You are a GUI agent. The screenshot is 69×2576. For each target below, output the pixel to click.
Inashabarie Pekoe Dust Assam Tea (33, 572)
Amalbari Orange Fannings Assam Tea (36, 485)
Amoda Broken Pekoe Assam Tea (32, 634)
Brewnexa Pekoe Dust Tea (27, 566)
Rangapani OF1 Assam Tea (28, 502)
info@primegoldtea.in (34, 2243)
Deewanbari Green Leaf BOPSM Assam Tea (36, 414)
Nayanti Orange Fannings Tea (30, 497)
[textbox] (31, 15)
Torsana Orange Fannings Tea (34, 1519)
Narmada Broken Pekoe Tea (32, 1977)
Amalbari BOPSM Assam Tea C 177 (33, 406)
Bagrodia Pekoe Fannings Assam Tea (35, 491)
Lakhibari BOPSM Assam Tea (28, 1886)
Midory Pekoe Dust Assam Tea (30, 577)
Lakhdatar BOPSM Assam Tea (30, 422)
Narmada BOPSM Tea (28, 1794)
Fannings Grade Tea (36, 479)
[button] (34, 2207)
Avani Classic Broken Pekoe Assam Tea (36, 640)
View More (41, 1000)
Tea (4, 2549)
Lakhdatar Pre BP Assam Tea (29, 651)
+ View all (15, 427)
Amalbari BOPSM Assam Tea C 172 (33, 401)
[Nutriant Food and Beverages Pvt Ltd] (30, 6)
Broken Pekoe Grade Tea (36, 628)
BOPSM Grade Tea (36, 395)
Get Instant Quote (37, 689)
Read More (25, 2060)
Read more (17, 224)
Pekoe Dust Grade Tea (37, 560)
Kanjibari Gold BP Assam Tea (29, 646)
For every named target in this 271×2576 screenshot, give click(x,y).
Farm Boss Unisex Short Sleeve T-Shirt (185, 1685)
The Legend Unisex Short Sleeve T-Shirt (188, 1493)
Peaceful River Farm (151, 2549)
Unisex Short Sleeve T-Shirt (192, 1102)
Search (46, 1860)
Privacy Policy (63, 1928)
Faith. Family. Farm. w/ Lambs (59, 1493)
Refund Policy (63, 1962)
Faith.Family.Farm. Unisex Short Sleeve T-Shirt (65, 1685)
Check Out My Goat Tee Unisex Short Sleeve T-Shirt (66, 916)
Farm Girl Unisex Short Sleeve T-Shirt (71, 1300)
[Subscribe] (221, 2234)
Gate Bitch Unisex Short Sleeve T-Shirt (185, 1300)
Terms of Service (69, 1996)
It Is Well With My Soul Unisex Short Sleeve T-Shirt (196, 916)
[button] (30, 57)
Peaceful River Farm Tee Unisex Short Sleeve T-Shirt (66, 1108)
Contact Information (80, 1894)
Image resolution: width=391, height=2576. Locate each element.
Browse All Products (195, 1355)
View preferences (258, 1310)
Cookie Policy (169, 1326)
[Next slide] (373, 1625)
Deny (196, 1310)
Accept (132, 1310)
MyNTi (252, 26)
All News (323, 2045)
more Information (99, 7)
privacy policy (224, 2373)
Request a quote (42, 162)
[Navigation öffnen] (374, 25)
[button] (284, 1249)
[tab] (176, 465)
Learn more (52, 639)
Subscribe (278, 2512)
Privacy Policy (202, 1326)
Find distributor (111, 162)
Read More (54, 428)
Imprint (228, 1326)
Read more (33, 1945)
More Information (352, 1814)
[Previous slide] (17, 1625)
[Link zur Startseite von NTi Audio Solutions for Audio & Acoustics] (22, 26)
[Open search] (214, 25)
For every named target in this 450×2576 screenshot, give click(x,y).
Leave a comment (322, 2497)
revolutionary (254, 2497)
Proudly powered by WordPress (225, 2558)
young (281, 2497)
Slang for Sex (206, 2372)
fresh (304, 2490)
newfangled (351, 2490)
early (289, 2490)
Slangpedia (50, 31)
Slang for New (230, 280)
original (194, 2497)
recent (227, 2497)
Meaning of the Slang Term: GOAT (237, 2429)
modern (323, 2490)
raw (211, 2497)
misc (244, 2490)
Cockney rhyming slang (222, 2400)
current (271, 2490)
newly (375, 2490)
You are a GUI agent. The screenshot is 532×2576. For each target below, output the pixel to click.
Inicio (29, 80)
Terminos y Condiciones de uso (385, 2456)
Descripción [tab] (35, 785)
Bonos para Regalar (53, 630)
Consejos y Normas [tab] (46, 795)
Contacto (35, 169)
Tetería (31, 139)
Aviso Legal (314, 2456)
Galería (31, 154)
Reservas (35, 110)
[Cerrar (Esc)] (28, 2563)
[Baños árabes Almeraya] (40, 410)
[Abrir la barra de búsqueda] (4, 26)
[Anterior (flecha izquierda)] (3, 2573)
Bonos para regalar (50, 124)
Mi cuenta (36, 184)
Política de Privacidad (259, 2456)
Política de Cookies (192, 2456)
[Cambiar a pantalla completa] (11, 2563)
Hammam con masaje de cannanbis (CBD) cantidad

____

** Task **
Write all of the data above again, exactly as given.

** Result below **
You are a GUI agent. The screenshot is 69×2576. For each target below, output the pixel to click.
Inashabarie Pekoe Dust Assam Tea (33, 572)
Amalbari Orange Fannings Assam Tea (36, 485)
Amoda Broken Pekoe Assam Tea (32, 634)
Brewnexa Pekoe Dust Tea (27, 566)
Rangapani OF1 Assam Tea (28, 502)
info@primegoldtea.in (34, 2243)
Deewanbari Green Leaf BOPSM Assam Tea (36, 414)
Nayanti Orange Fannings Tea (30, 497)
[textbox] (31, 15)
Torsana Orange Fannings Tea (34, 1519)
Narmada Broken Pekoe Tea (32, 1977)
Amalbari BOPSM Assam Tea C 177 (33, 406)
Bagrodia Pekoe Fannings Assam Tea (35, 491)
Lakhibari BOPSM Assam Tea (28, 1886)
Midory Pekoe Dust Assam Tea (30, 577)
Lakhdatar BOPSM Assam Tea (30, 422)
Narmada BOPSM Tea (28, 1794)
Fannings Grade Tea (36, 479)
[button] (34, 2207)
Avani Classic Broken Pekoe Assam Tea (36, 640)
View More (41, 1000)
Tea (4, 2549)
Lakhdatar Pre BP Assam Tea (29, 651)
+ View all (15, 427)
Amalbari BOPSM Assam Tea C 172 (33, 401)
[Nutriant Food and Beverages Pvt Ltd] (30, 6)
Broken Pekoe Grade Tea (36, 628)
BOPSM Grade Tea (36, 395)
Get Instant Quote (37, 689)
Read More (25, 2060)
Read more (17, 224)
Pekoe Dust Grade Tea (37, 560)
Kanjibari Gold BP Assam Tea (29, 646)
For every named target in this 271×2576 screenshot, give click(x,y).
Farm Boss Unisex Short Sleeve T-Shirt (185, 1685)
The Legend Unisex Short Sleeve T-Shirt (188, 1493)
Peaceful River Farm (151, 2549)
Unisex Short Sleeve T-Shirt (192, 1102)
Search (46, 1860)
Privacy Policy (63, 1928)
Faith. Family. Farm. w/ Lambs (59, 1493)
Refund Policy (63, 1962)
Faith.Family.Farm. Unisex Short Sleeve T-Shirt (65, 1685)
Check Out My Goat Tee Unisex Short Sleeve T-Shirt (66, 916)
Farm Girl Unisex Short Sleeve T-Shirt (71, 1300)
[Subscribe] (221, 2234)
Gate Bitch Unisex Short Sleeve T-Shirt (185, 1300)
Terms of Service (69, 1996)
It Is Well With My Soul Unisex Short Sleeve T-Shirt (196, 916)
[button] (30, 57)
Peaceful River Farm Tee Unisex Short Sleeve T-Shirt (66, 1108)
Contact Information (80, 1894)
Image resolution: width=391, height=2576. Locate each element.
Browse All Products (195, 1355)
View preferences (258, 1310)
Cookie Policy (169, 1326)
[Next slide] (373, 1625)
Deny (196, 1310)
Accept (132, 1310)
MyNTi (252, 26)
All News (323, 2045)
more Information (99, 7)
privacy policy (224, 2373)
Request a quote (42, 162)
[Navigation öffnen] (374, 25)
[button] (284, 1249)
[tab] (176, 465)
Learn more (52, 639)
Subscribe (278, 2512)
Privacy Policy (202, 1326)
Find distributor (111, 162)
Read More (54, 428)
Imprint (228, 1326)
Read more (33, 1945)
More Information (352, 1814)
[Previous slide] (17, 1625)
[Link zur Startseite von NTi Audio Solutions for Audio & Acoustics] (22, 26)
[Open search] (214, 25)
For every named target in this 450×2576 screenshot, give click(x,y).
Leave a comment (322, 2497)
revolutionary (254, 2497)
Proudly powered by WordPress (225, 2558)
young (281, 2497)
Slang for Sex (206, 2372)
fresh (304, 2490)
newfangled (351, 2490)
early (289, 2490)
Slangpedia (50, 31)
Slang for New (230, 280)
original (194, 2497)
recent (227, 2497)
Meaning of the Slang Term: GOAT (237, 2429)
modern (323, 2490)
raw (211, 2497)
misc (244, 2490)
Cockney rhyming slang (222, 2400)
current (271, 2490)
newly (375, 2490)
You are a GUI agent. The screenshot is 532×2576. For each target below, output the pixel to click.
Inicio (29, 80)
Terminos y Condiciones de uso (385, 2456)
Descripción [tab] (35, 785)
Bonos para Regalar (53, 630)
Consejos y Normas [tab] (46, 795)
Contacto (35, 169)
Tetería (31, 139)
Aviso Legal (314, 2456)
Galería (31, 154)
Reservas (35, 110)
[Cerrar (Esc)] (28, 2563)
[Baños árabes Almeraya] (40, 410)
[Abrir la barra de búsqueda] (4, 26)
[Anterior (flecha izquierda)] (3, 2573)
Bonos para regalar (50, 124)
Mi cuenta (36, 184)
Política de Privacidad (259, 2456)
Política de Cookies (192, 2456)
[Cambiar a pantalla completa] (11, 2563)
Hammam con masaje de cannanbis (CBD) cantidad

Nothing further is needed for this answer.